Researchers at the NWEA, a nonprofit organization in Portland, Ore., that provides testing services in 24 states, analyzed achievement data from grades 3-8 for 570,00 students in reading and 540,000 students in math for the report. The report was slated for release this week.
Mr. Kingsbury said the gaps the authors found between black and white students, Hispanic and white non-Hispanic students, and poor and better-off students start out small but could grow up to 10 times larger by the time students leave school.
“Let’s say two students start out as average 3rd graders,” Mr. Kingsbury said. “If their differences grew to a standard deviation, that would mean the high-poverty student would be seen as borderline special education, and the student in low-poverty schools would be average.”
Part of the problem, the researchers found, was that poor and minority students learned less over the course of the school year than their white or wealthier counterparts who started out the year at the same achievement levels. In addition, though, the poor and minority students lost more academic ground over the summer.
With such learning-growth patterns, Mr. Kingsbury said, poor and minority children are unlikely to catch up to their higher-achieving peers any time soon.
Mr. Kingsbury said that doesn’t necessarily mean, though, that schools will be unable to meet the targets set out for them under the federal No Child Left Behind Act for improving the test scores of student subgroups, such as racial and ethnic minorities. “Just being proficient doesn’t mean you’re even with everybody else who’s proficient,” he observed.
Racial Makeup Key
For their study, Mr. Hanushek and Mr. Rivkin analyzed assessment results from two databases and focused just on the academic differences between African-American and white students.
One database was the Texas Schools Project at the University of Texas at Dallas, which contains longitudinal achievement data on all students enrolled in that state’s public elementary schools from 1990 to 2002. The researchers looked in particular at data for more than 800,000 students in grades 3-8.
For data on younger students, the authors drew on a federal study that is tracking a nationally representative sample of students beginning in kindergarten. The researchers posted their results last week on the Web site of the National Bureau of Economic Research, a nonprofit group based in Cambridge, Mass.
The researchers said they focused on the share of black students within schools, the numbers of beginning teachers on staff, and student turnover. They chose those factors because previous studies have suggested that they affect African-American students disproportionately.
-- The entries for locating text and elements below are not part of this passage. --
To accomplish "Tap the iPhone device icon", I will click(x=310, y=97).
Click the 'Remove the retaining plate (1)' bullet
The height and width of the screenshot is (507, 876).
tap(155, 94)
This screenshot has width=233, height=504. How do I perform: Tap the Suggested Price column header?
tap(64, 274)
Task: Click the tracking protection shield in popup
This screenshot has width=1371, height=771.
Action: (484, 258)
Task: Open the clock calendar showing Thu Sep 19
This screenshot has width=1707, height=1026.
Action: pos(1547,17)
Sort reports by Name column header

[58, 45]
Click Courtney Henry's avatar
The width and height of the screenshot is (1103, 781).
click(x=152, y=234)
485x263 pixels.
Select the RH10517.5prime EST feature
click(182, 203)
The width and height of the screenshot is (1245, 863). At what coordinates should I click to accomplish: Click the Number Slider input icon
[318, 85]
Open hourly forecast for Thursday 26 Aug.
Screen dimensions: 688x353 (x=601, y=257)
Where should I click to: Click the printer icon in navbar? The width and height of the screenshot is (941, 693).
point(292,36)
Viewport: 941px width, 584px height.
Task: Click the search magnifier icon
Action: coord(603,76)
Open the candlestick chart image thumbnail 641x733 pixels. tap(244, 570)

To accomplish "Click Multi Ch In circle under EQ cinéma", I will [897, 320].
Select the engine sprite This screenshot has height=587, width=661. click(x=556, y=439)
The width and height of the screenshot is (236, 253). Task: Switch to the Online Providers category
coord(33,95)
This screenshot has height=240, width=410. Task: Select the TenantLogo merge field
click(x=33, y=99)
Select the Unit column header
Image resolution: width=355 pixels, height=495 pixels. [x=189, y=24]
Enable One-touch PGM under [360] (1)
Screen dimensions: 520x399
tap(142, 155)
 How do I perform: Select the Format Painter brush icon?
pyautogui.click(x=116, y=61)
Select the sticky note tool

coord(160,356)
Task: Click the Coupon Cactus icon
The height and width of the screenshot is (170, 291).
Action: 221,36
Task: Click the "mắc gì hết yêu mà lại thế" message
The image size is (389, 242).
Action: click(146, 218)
Of the three, the most critical school characteristic for black students seemed to be their schools’ racial composition. According to the report, the more concentrated that black students are in a school, the more rapid the growth in achievement gaps between black and white students. The negative impact of attending a racially isolated school, the study also found, tends to be greatest for black students who start out at the high end of the achievement spectrum.
“The positive aspect of all this is that schools matter,” said Mr. Rivkin, an economics professor at Amherst College in Amherst, Mass., and the associate director of research for the Texas Schools Project. “It’s not that these things are preordained or based upon what kind of early-childhood experiences people have.”